# What is the derivative of f(t) = (t^3-e^(1-t) , tan^2t ) ?

Mar 31, 2016

$\frac{\mathrm{dy}}{\mathrm{dx}} = \frac{3 {e}^{2} + {e}^{1 - t}}{2 \tan t \cdot {\sec}^{2} t}$.

#### Explanation:

$f \left(t\right) = \left({t}^{3} - {e}^{1 - t} , {\tan}^{2} t\right)$ is a parametric function in which both $x$ and $y$ are function of $t$.
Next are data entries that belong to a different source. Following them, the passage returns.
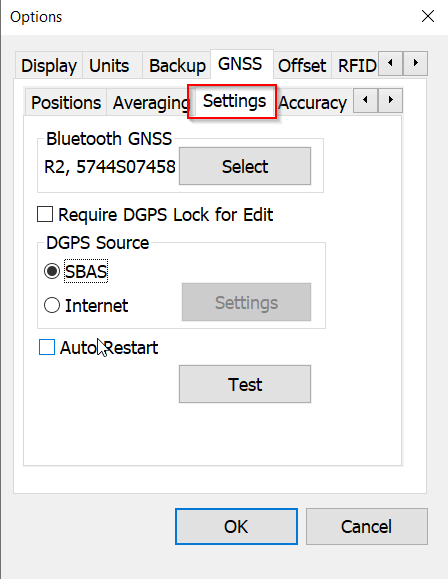The width and height of the screenshot is (448, 579).
Task: Open the Averaging sub-tab
Action: point(151,102)
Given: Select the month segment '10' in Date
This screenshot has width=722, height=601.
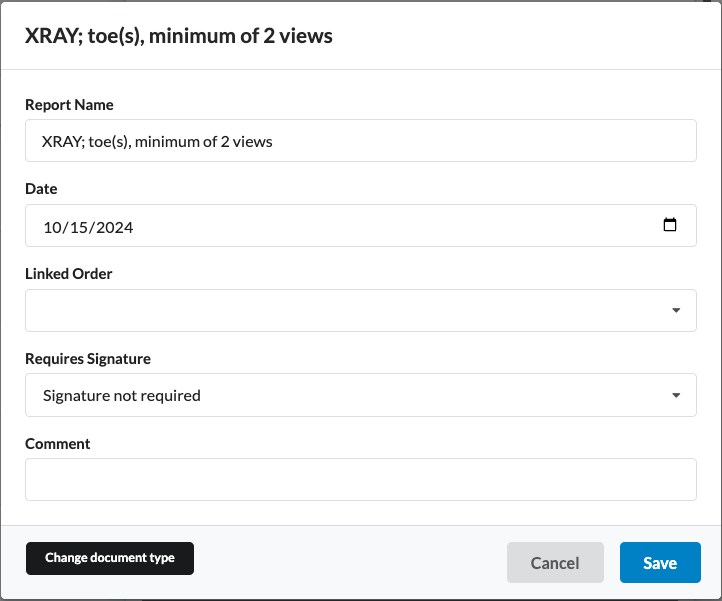Looking at the screenshot, I should coord(53,227).
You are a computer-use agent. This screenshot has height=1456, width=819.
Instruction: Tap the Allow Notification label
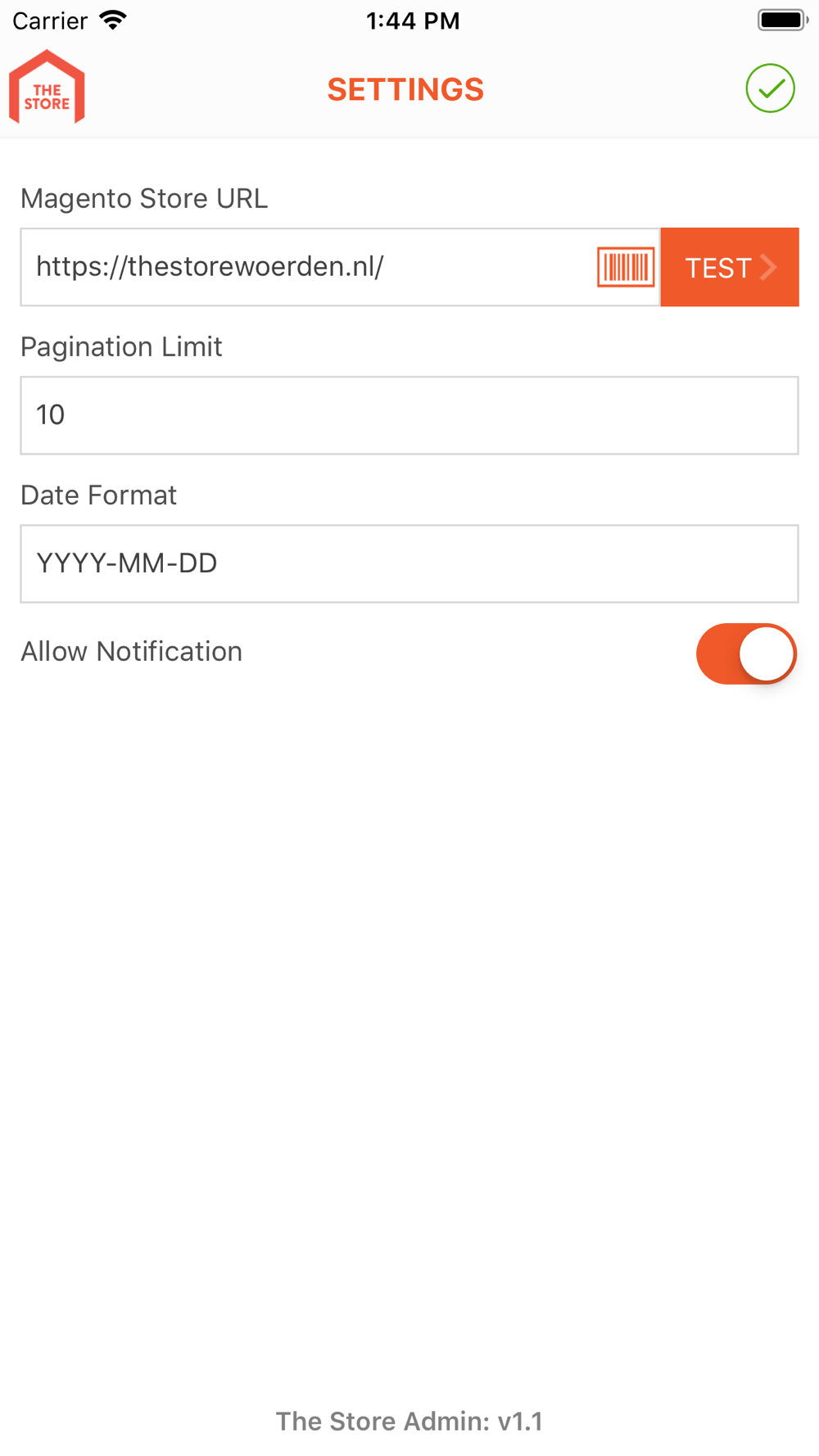click(x=131, y=652)
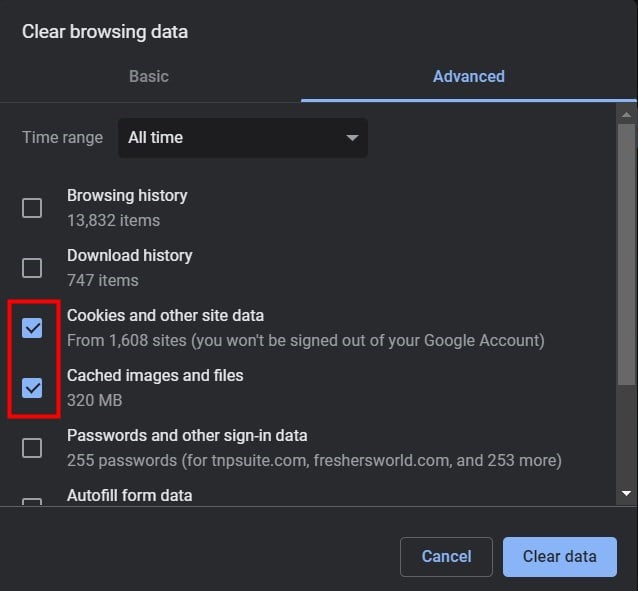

As such $\frac{\mathrm{dy}}{\mathrm{dx}} = \frac{\frac{\mathrm{dy}}{\mathrm{dt}}}{\frac{\mathrm{dx}}{\mathrm{dt}}}$.

Here $\frac{\mathrm{dy}}{\mathrm{dt}} = 3 {e}^{2} - \left(- 1\right) \cdot {e}^{1 - t} = 3 {e}^{2} + {e}^{1 - t}$ and

$\frac{\mathrm{dx}}{\mathrm{dt}} = 2 \tan t \cdot {\sec}^{2} t$

Hence $\frac{\mathrm{dy}}{\mathrm{dx}} = \frac{3 {e}^{2} + {e}^{1 - t}}{2 \tan t \cdot {\sec}^{2} t}$.